Stated task:
Convert the lines of the listing starting at the line containing "You are a GUI" and ending at the line containing "This screenshot has" into a numbered list, leaving out any blank lines.

Supplied data:
• • •

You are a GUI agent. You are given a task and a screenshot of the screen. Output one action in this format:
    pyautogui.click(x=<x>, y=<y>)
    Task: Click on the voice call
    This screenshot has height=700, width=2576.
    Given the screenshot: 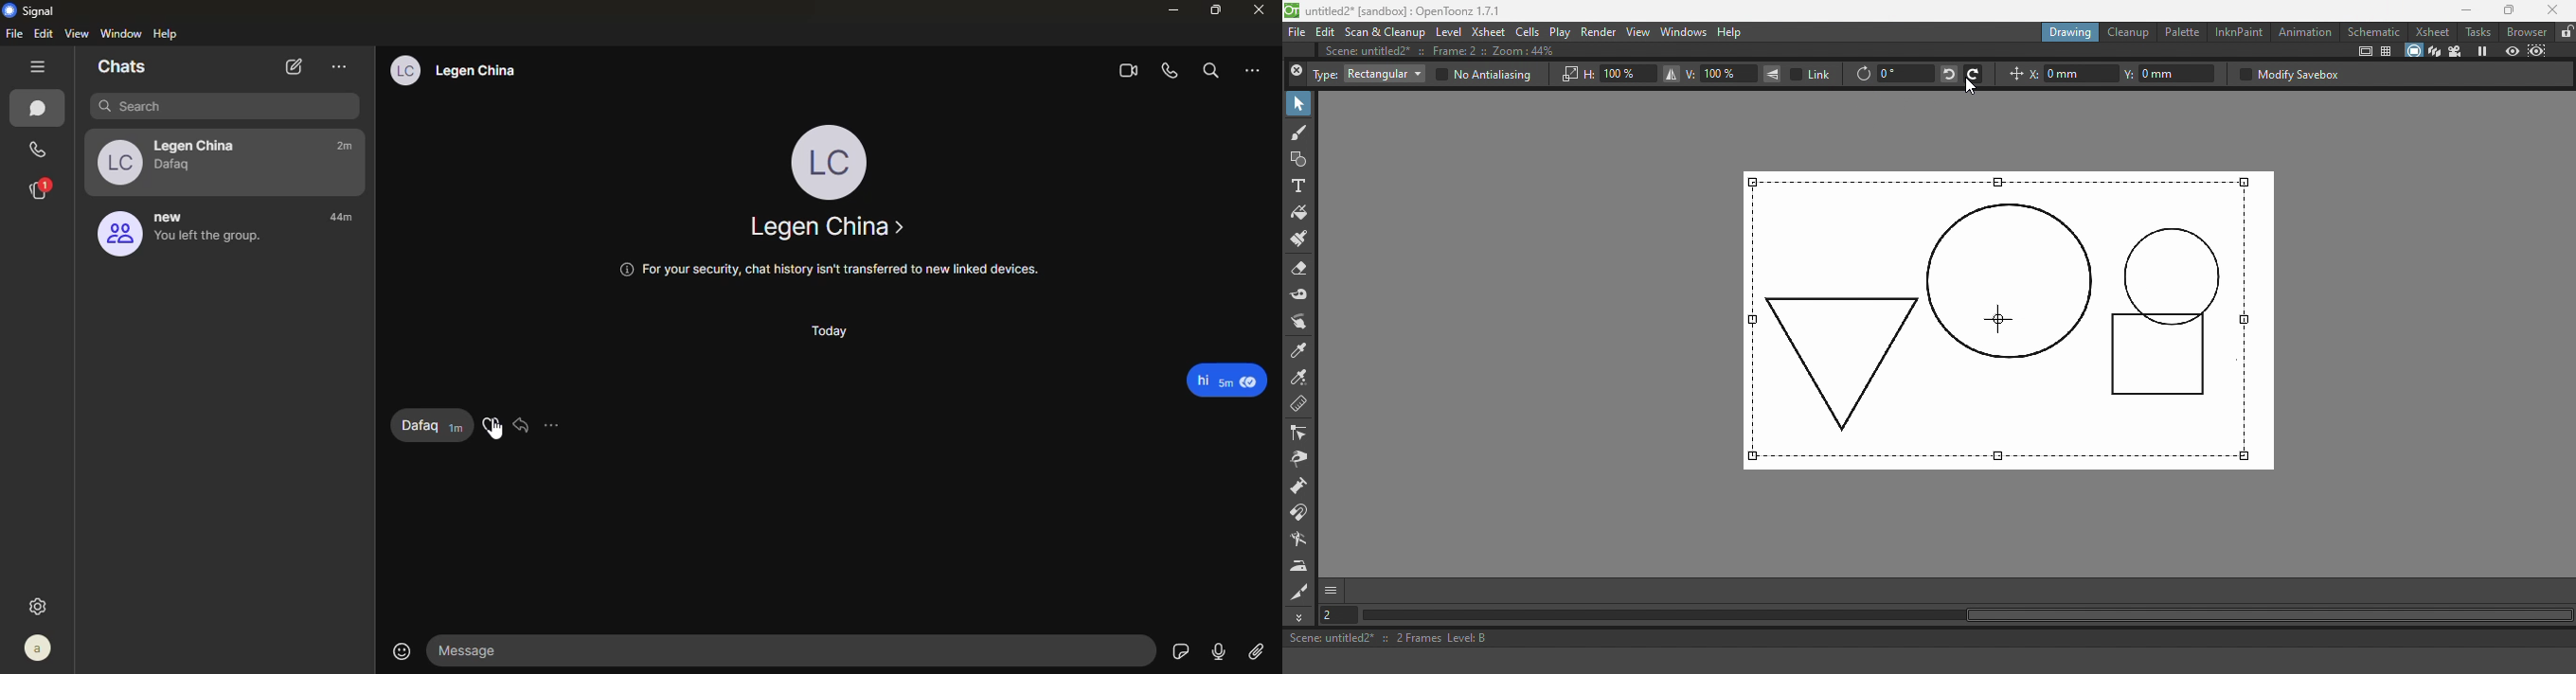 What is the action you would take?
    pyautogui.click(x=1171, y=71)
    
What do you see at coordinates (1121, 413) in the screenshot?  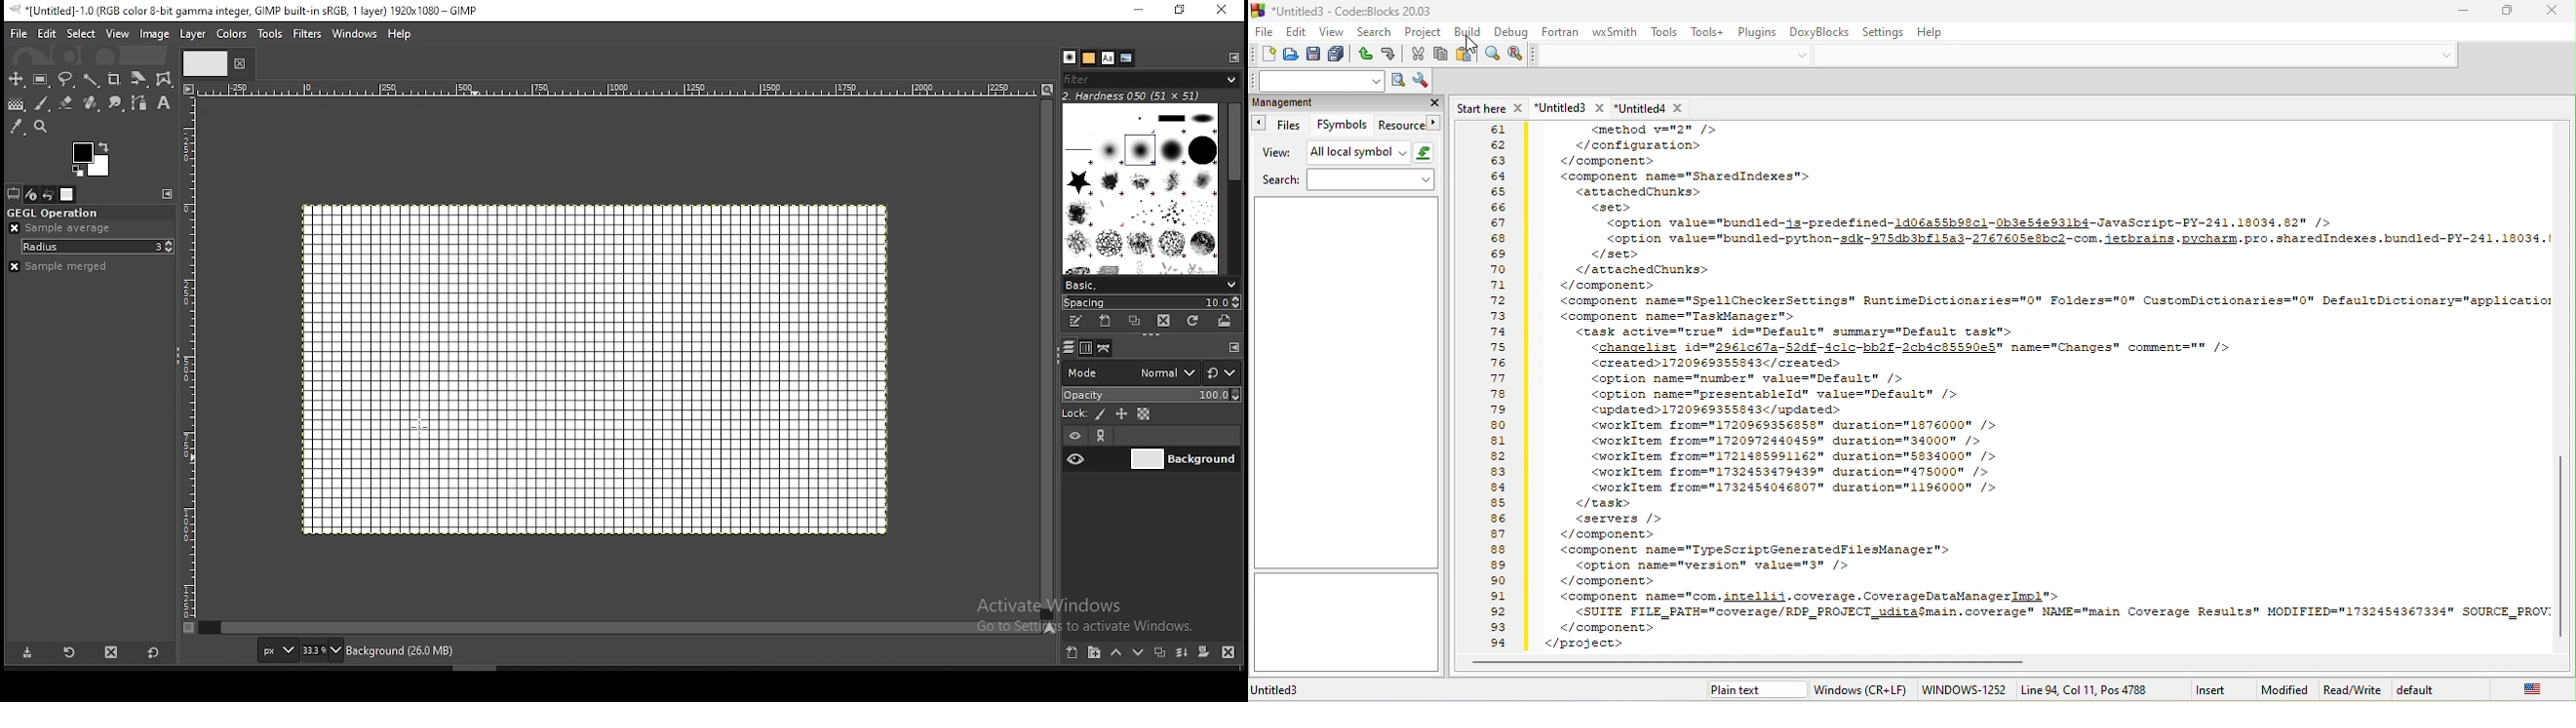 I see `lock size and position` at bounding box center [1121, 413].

• • •

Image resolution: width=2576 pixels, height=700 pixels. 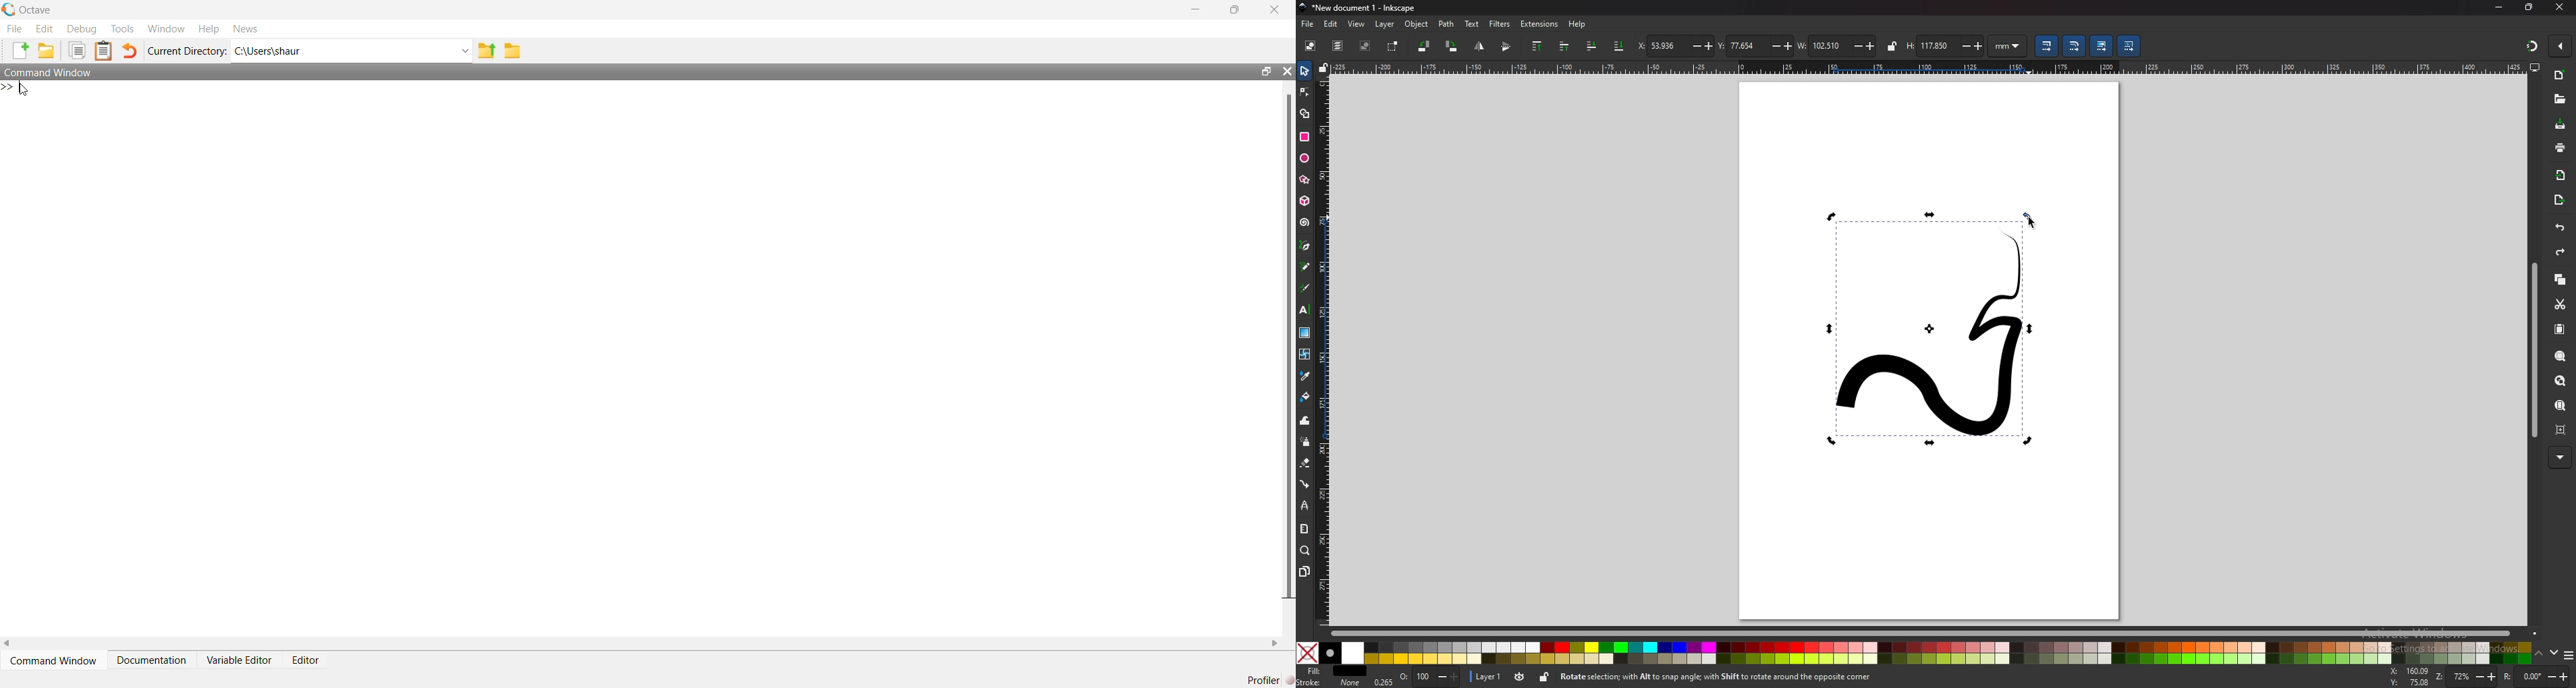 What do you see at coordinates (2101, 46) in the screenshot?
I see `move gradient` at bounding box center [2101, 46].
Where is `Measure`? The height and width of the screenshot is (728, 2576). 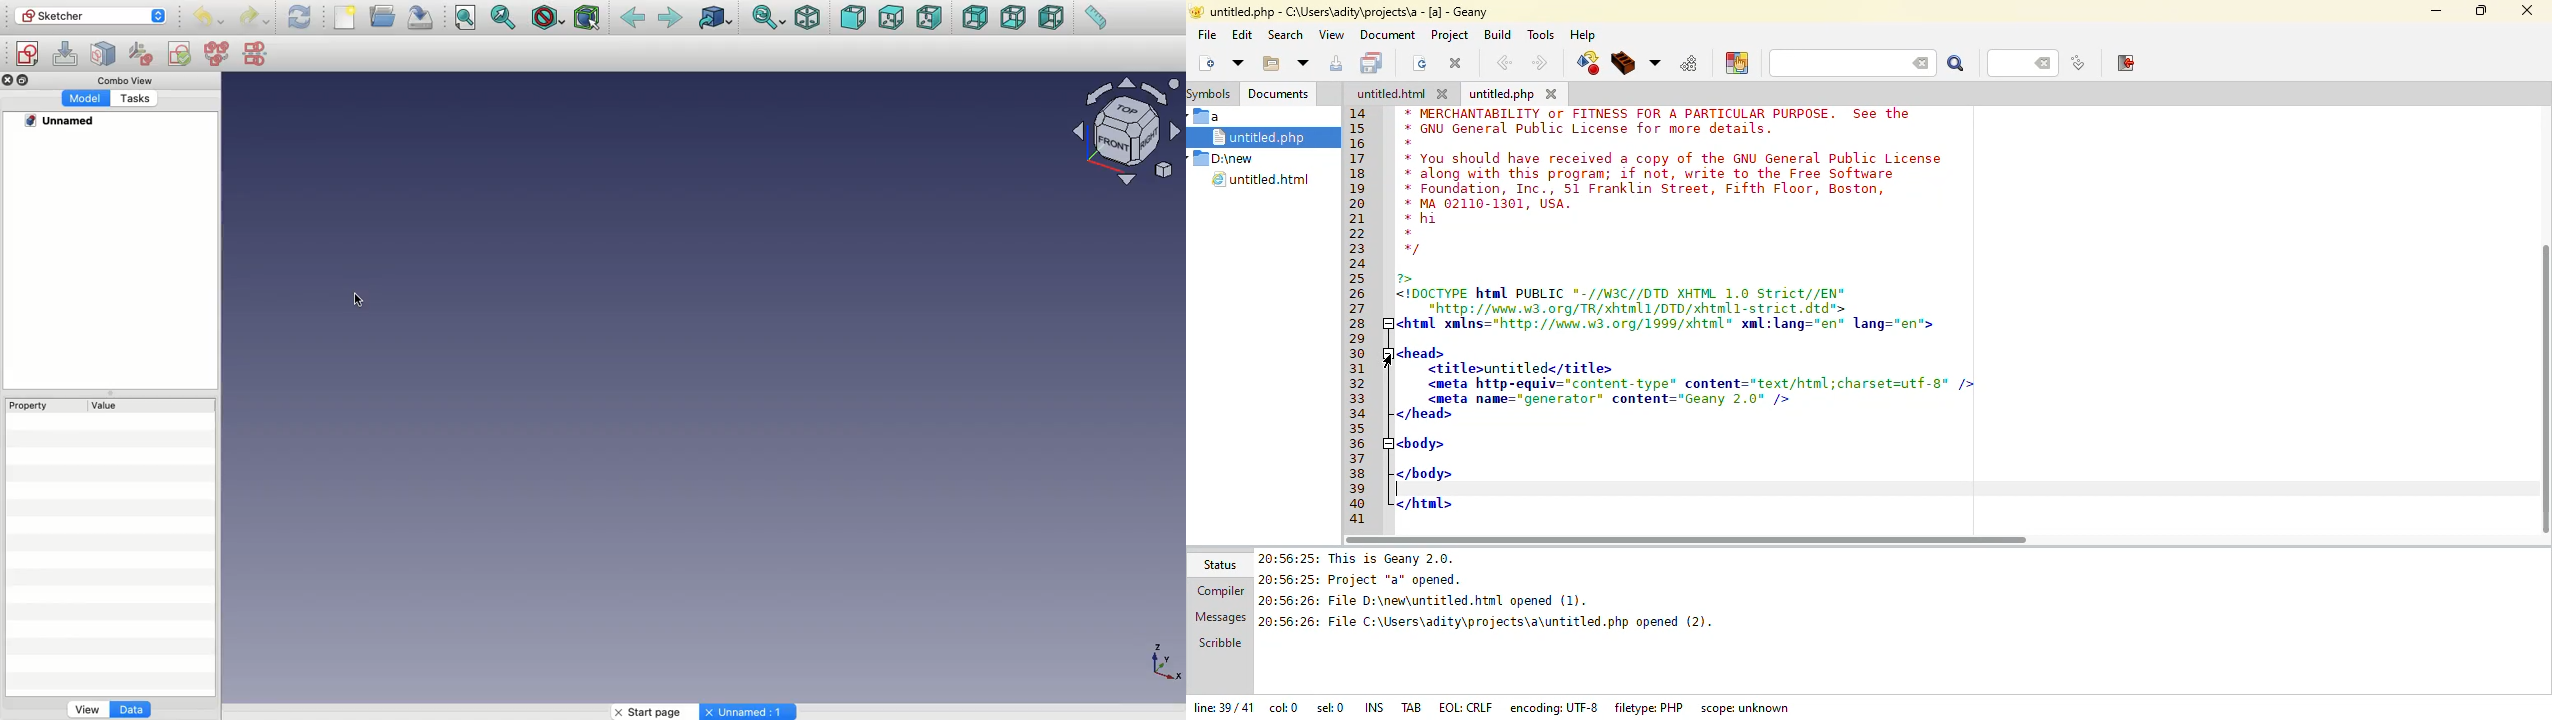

• • •

Problem solution:
1. You are a GUI agent. You are given a task and a screenshot of the screen. Output one action in this format:
2.     pyautogui.click(x=<x>, y=<y>)
3.     Task: Click on the voice call
4.     This screenshot has height=700, width=2576.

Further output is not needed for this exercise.